Selected passage »
● ● ● ● ●
The following is terribly severe, but not too severe if we postulate the rightness of the speaker's conviction as to the course of conduct pursued:-

"If these churches are taken from us by the Church Establishment, there is a text which will be found appropriate for the opening of them. It is Job xx. 19, 20: 'Because he hath violently taken away an house which he builded not; surely he shall not feel quietness in his belly, he shall not save of that which he desired.'"

It was during the sitting of this Assembly that Scotland and the Free Church sustained the heaviest loss that could have befallen them, in the removal of the greatest man of our generation, Dr. Chalmers. It must have been a terrible shock when it was announced in the Assembly that that grand heart had ceased to beat, and that strong mind was no more to direct the counsels of the brethren, and that most eloquent voice was to be heard no more on earth. I well remember the effect produced by the tidings, when long afterwards - in those pre-telegraphic days - they reached us in India. It seemed to each of us as if he had lost his nearest relative or most intimate and beloved personal friend. And yet I may be pardoned for recording my first utterance after the blow descended an utterance of which I have often thought since, and which may not at once command the reader's sympathy. It was to this effect: "Well, I am very glad. It was a grand thing for the old hero, tired with a long day's noble work, to fold his arms and go to sleep. One could have borne - would almost have liked - to witness his enjoyment of his well-earned rest. But it had been a terrible thing to have had to think of Chalmers in the helplessness and dotage of a feeble old age. Yes! I am very glad."

All who are likely to be my readers are well aware that the last public appearance of Dr. Chalmers on behalf of his beloved Church was in the character of a witness before the Parliamentary Committee on the refusal of sites for churches. His evidence on that occasion is very memorable and very valuable. It not only exhibits no failure of his mental powers, but even shows an amount of readiness and rapidity of thought and utterance, which must, I should think, have surprised all his old students, and all who were aware of his comparative defect of the power of extemporaneous speech.

Dr. Begg was not examined by this committee; but he was more than once referred to in the questions put to witnesses. The object of a portion of the committee was to show that such violent language had been used by leading men of the Free Church in speeches, and by the editor of the Witness in articles, that proprietors were justified in refusing sites to a body who held such sentiments; in short, that the Free Church had put itself beyond the pale of legitimate toleration. Now it is quite true that strong language had been used. The friendly witnesses could not deny this. It would have been vain for them to attempt to convince the committee that the language, though strong, was not violent, but was justified by the facts of the case. They therefore endeavoured to show that the Church was not responsible for the sayings or the writings, even of its most prominent members. The examination of Sheriff Graham Spiers is amusing. The following is the portion of it relating to the matter in hand:-

Q.252. [Sir J. Graham.] - You mentioned the name of Mr. Begg; 28 he is an eminent clergyman of the Free Church, I believe? — A. He is a minister of the Free Church.
● ● ● ● ●
Supplied information »
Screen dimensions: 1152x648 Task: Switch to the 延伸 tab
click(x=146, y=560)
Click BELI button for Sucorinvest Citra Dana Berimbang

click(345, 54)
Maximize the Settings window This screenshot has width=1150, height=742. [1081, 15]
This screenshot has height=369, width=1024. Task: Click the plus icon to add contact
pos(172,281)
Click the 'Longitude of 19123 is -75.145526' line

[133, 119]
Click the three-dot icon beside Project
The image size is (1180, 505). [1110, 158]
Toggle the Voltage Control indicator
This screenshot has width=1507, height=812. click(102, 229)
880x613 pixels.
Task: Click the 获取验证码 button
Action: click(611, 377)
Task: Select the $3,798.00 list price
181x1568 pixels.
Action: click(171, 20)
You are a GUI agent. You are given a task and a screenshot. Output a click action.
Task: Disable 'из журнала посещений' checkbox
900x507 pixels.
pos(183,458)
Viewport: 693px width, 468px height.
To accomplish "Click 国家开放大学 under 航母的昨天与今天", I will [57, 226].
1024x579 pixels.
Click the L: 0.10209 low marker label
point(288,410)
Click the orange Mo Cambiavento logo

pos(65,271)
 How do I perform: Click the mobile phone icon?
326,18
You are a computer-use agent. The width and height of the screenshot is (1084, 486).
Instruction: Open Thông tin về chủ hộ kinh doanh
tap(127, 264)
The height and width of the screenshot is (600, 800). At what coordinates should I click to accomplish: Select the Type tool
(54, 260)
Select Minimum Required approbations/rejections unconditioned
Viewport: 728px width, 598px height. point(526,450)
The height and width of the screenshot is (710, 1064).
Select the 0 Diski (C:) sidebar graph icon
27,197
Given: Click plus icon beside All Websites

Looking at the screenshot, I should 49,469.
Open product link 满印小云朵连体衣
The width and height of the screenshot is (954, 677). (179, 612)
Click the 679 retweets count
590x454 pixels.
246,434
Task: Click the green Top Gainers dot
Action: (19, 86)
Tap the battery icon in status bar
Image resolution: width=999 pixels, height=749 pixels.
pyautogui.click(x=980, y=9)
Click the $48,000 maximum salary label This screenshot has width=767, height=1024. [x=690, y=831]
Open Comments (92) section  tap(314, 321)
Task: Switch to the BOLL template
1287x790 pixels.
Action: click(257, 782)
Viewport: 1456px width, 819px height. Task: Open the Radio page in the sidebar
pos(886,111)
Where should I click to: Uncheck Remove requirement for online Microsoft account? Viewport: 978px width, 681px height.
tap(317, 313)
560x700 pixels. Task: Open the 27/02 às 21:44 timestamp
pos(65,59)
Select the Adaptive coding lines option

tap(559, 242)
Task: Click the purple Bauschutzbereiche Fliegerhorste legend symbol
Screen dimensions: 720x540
● ● ● ● ●
Request » From the Free Church passage above, copy word for word the part starting at "Q.252. [Sir J." and ending at "the Free Church.".

Answer to the task »
Q.252. [Sir J. Graham.] - You mentioned the name of Mr. Begg; 28 he is an eminent clergyman of the Free Church, I believe? — A. He is a minister of the Free Church.